France TélécomLa vague de suicides chez France Télécom pousse la direction à réagir. Le groupe a annoncé qu'il allait "renforcer la prévention contre les suicides", en formant ses 20.000 cadres à "détecter les signaux de faiblesse psychologique". "Depuis un an, nous avons formé 6000 managers à la détection des signaux dans les équipes", explique le DRH du groupe Olivier Barberot dans une interview au quotidien Le Parisien. Et "pour aller jusqu'au bout de la démarche, nous allons former nos 20.000 manageurs", souligne-t-il. "Je suis confiant sur le fait que l'on puisse améliorer la situation".
Outre cette mesure, la direction de France Telecom a annoncé jeudi matin au Comité d'hygiène et de sécurité de l'entreprise que les mutations forcées de salariés étaient gelées jusqu'au 31 octobre et que des négociations s'ouvriraient le 18 septembre sur la mise en oeuvre d'un accord national concernant le stress au travail. Un audit sur le phénomène des suicides sera par ailleurs mené par un cabinet à choisir parmi trois proposés par la direction.

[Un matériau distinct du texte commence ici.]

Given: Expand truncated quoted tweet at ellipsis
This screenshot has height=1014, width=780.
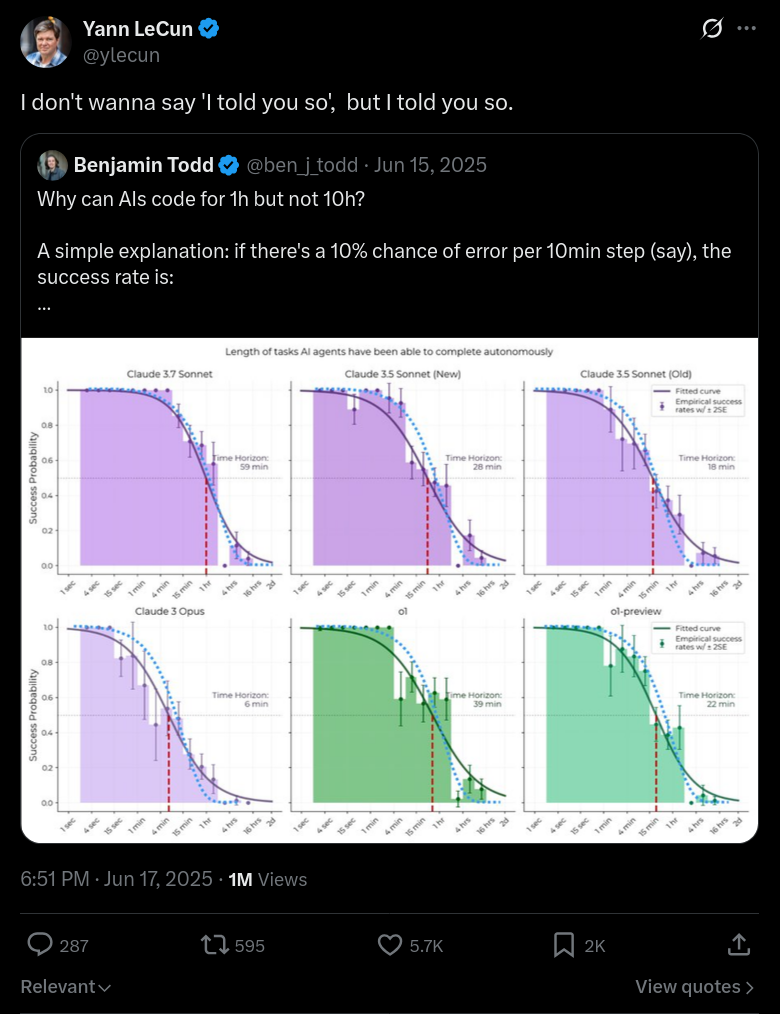Looking at the screenshot, I should pyautogui.click(x=44, y=306).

Journée d'action dans toute la France
Pour Olivier Barberot, le nombre de suicides chez France Télécom "n'est pas en augmentation" - et le DRH du groupe a cité deux chiffres à l'appui de cette affirmation : 28 suicides en 2000, soit 2,15 pour 10.000, et 29 en 2002, soit 2,49 pour 10.000 salariés. Mais le geste spectaculaire d'un technicien du centre d'intervention de Troyes, mercredi, a relancé le débat au sein du groupe : il s'est planté un couteau dans l'abdomen après avoir eu confirmation que son poste était supprimé. Le suicide fin août d'un autre salarié à Lannion avait déjà amené la CFDT à dénoncer un 22e suicide dans le groupe en 18 mois.
Les salariés de France Télécom étaient appelés jeudi à une journée d'actions dans toute la France jeudi pour dénoncer les conditions de travail et réclamer un changement des méthodes de management, pendant la tenue du CHSCT, consacré notamment au problème de la prévention du suicide. Environ cinquante salariés ont manifesté devant le centre d'intervention de France Télécom de Troyes jeudi matin. "L'ambiance est calme, mais le sentiment de révolte est profond et commence à monter", a expliqué Régis Pigre, délégué Sud de l'entreprise. "On a vraiment le sentiment de ne pas être entendu de la direction", a-t-il ajouté. A Lille, un rassemblement de salariés a également débuté jeudi en fin de matinée devant une boutique Orange. France Télécom employait 101.009 personnes en France à la fin 2008 contre 141.061 à la fin 2002, soit 40.052 de moins, selon les rapports financiers.